── Text segment ──

Skip to main content

Definition Schema

Complete YAML schema for entities, sources, and schemas. This is the reference for every field and option available in defacto definitions. For a guided introduction, see the definitions guide.

Entity

<entity_name>:
starts: <state_name>
identity: { ... }
properties: { ... }
states: { ... }
relationships: [ ... ]
always: { ... }
FieldRequiredDescription
startsyesInitial state for new entities. Must exist in states
identityyesIdentity field configuration
propertiesnoTyped attributes on the entity
statesyesState machine definition
relationshipsnoConnections to other entity types
alwaysnoHandlers that fire in any state

identity

identity:
<field_name>:
match: exact
normalize: "str::to_lowercase(value)"

───
── Data below ──

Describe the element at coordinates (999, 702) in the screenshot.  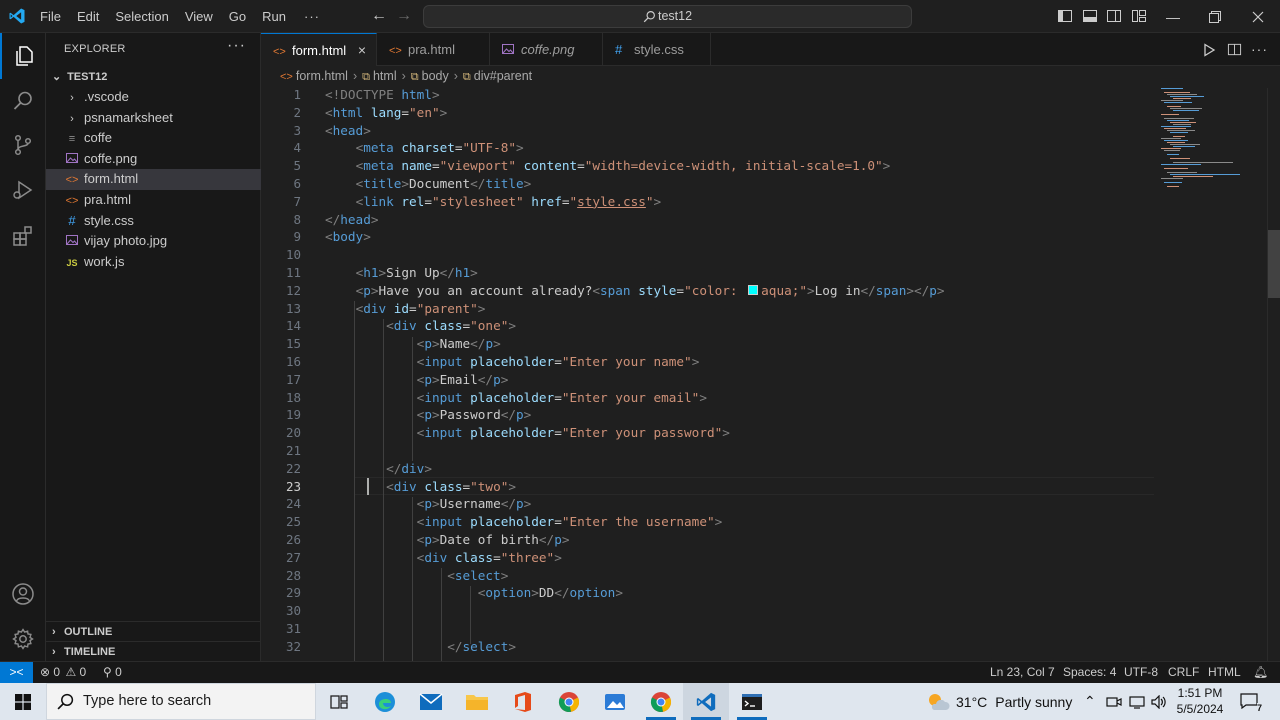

───

» Directions
1: Summarize the definition schema page in two sentences.
2: Retype the definition schema page from "Skip to main" to "the definitions guide." with no changes.

» Solved problems
1: The definition schema page is a complete YAML reference for every field and option available for entities, sources, and schemas in defacto definitions. An entity requires the fields starts, identity, and states and may include properties, relationships, and always; starts names the initial state for new entities and must exist in states.

2:
Skip to main content

Definition Schema

Complete YAML schema for entities, sources, and schemas. This is the reference for every field and option available in defacto definitions. For a guided introduction, see the definitions guide.